Nov 03, 2008 11:52
Looks like blogging on the move is over for the foreseeable future, as the iPhone can no longer connect to the web using 3G: my guess is that 02's 3G gateway is down again. It isn't the first time, it won't be the last, and I have no way of knowing when service will be restored.
So far as I can tell with a machine that hides the 'uncool' technical realities from me; diagnostics are an unnecessary clutter in the clean perfection of the Mac design philosophy. And resetting the network settings was the only way to regain access when O2 came back online, two of the last thre times this happened, losing all the network passwords that I had to type in manually because cut-and-paste does not exist on iPhones.

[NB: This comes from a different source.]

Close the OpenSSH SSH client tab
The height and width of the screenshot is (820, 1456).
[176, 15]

Seriously: the 'stereotype' ads for the PC versus the Mac are all too true: the Mac and its cute kid brother are smart and hip and just the thing for fashion-conscious twentysomethings with an interest in interior design.

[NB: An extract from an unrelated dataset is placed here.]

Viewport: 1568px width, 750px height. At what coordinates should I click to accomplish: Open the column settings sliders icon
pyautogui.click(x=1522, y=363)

But nobody with a serious business to run seems to use the product that they represent.
I've found out the hard way that the iPhone doesn't cut it if you have a business need for reliable 3G communications. Am I the other stereotype? Time to admit it, you've outgrown the toys and fashion magazines, and you need to be the stereotypically-bespectacled and dismally-unfashionable PC guy - or his dufferish and slightly overweight equivalent in smartphone-land, the Blackberry.
But who would you trust to get a job of work done in the dull, real world of reliability, compatibility and contractual obligations? Is it really going to be the condescending fashion-conscious 'creatives' and their petty tantrums?

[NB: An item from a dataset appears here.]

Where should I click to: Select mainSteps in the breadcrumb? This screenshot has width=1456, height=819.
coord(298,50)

A phone is not a toy: I like to play with my oh-so-beautiful iPhone, but I cannot rely on it. There comes a point at which I realise cut-and-paste and forwarding numbers, addresses and files are not luxuries or signs that Apple's clean design is effortlessly superior to the clumsy clutter of less fashionably 'hip' and boring PC-Guy machines. They are an essential part of using email on the move and I paid for a smartphone that could do exactly that.
The iPhone isn't that machine and Apple have had long enough to know about the bugs and the customer dissatisfaction to correct this. They have not done so because they cannot or do not want to.
Even blogging, which is not a necessity in that it is essential to my social life but not commercially and professionally critical, is far beyond the iPhone. There is no way that I could've typed this into Safari on the iPhone without saving it repeatedly and recovering as best I can from the inevitable and expected crashes.
It's going back to the shop, as soon as I can find a machine that does the things I want - things which aren't, in the end, so terribly demanding. And yes, I will write off the investment in music, apps and time and effort, and the sunk costs of the contract if I have to: it's worth the money to be rid of it.
I would not recommend the iPhone to anyone I know, and those of you who have one will eventually be forced to accept the cost of getting rid of it.